Radee Prince, Maryland mass shooting suspect, found guilty of attempted manslaughter
Screengrab of surveillance footage of Radee Prince at the shooting scene in Delaware.
Surveillance video also played a part in Prince’s Maryland trial, which started last week.
“It is chilling to actually watch the murder of three men and attempted murder of two others, but it is caught on tape,” Maryland Assistant State’s Attorney Timothy J. Doory told jurors in closing arguments Tuesday.
The video showed Prince motioning for his Advanced Granite Solutions co-workers to gather around him on the morning of Oct. 18, 2017.
Prince testified last week he called the meeting in order to stop his co-workers from taunting him, but during the meeting he said one of the co-workers made a “threatening gesture.”
That’s when he pulled out his gun and began shooting people – some of which was not captured by the video because there was an obstruction.

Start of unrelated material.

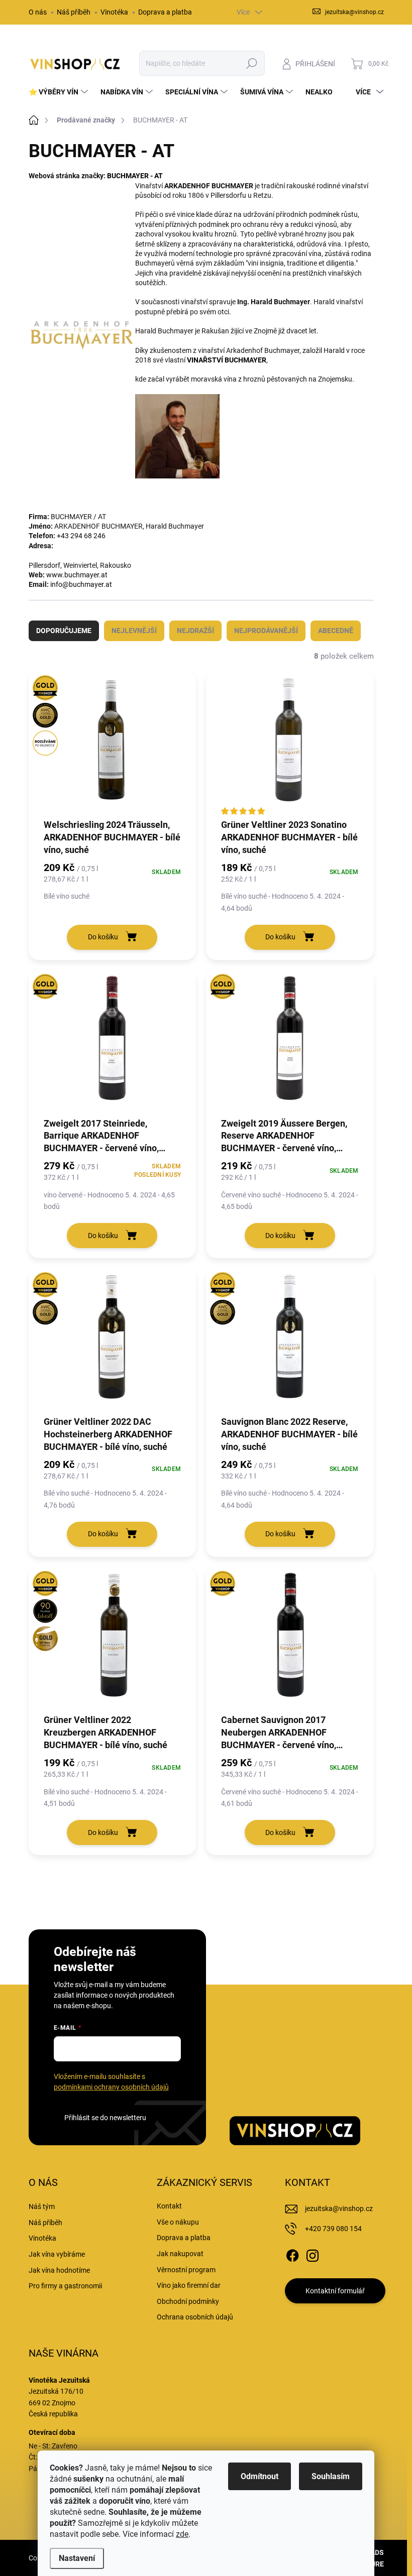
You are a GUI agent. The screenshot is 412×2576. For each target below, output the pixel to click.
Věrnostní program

Killed in the attack were Bayarsaikhan Tudev, 53, of Virginia; Jose Hidalgo Romero, 34, of Aberdeen, Maryland; and Enis Mrvoljak, 48, of Dundalk, Maryland. The men were shot in the head.
Also shot, but not killed, were Enoc Sosa of North East, Maryland, and Jose Roberto Flores Guillen of Edgewood, Maryland. Both testified last week.
After running out of the shop and getting into his car, a co-worker in a different part of the business saw him and asked what had happened.
“I don’t know. I’m going for help,” Prince said as he drove away.
Prince purchased ammunition at a Walmart before heading to Baul’s business.
“The video showed you some of what happened, but the real issue is for you to decide why it happened,” Prince’s defense attorney Mary Pizzo told jurors.
Prince’s defense argued their client suffers from several mental disorders that were heightened after a 2014 assault in Wilmington that left him in a coma and caused him to become distrusting and paranoid of everyone.
Pizzo asked jurors to consider Prince’s mental state: “Mr. Prince honestly had the beliefs, by all accounts, that someone was going to get him. Out to kill him.”
Radee L. Prince, 37, of Belvedere being taken into custody in Glasgow Oct. 2017.
“Mr. Prince is not a monster,” she told jurors. “He’s a person who has a serious emotional problem.
“He had a delusional belief that people were out to get him and he acted on that belief.”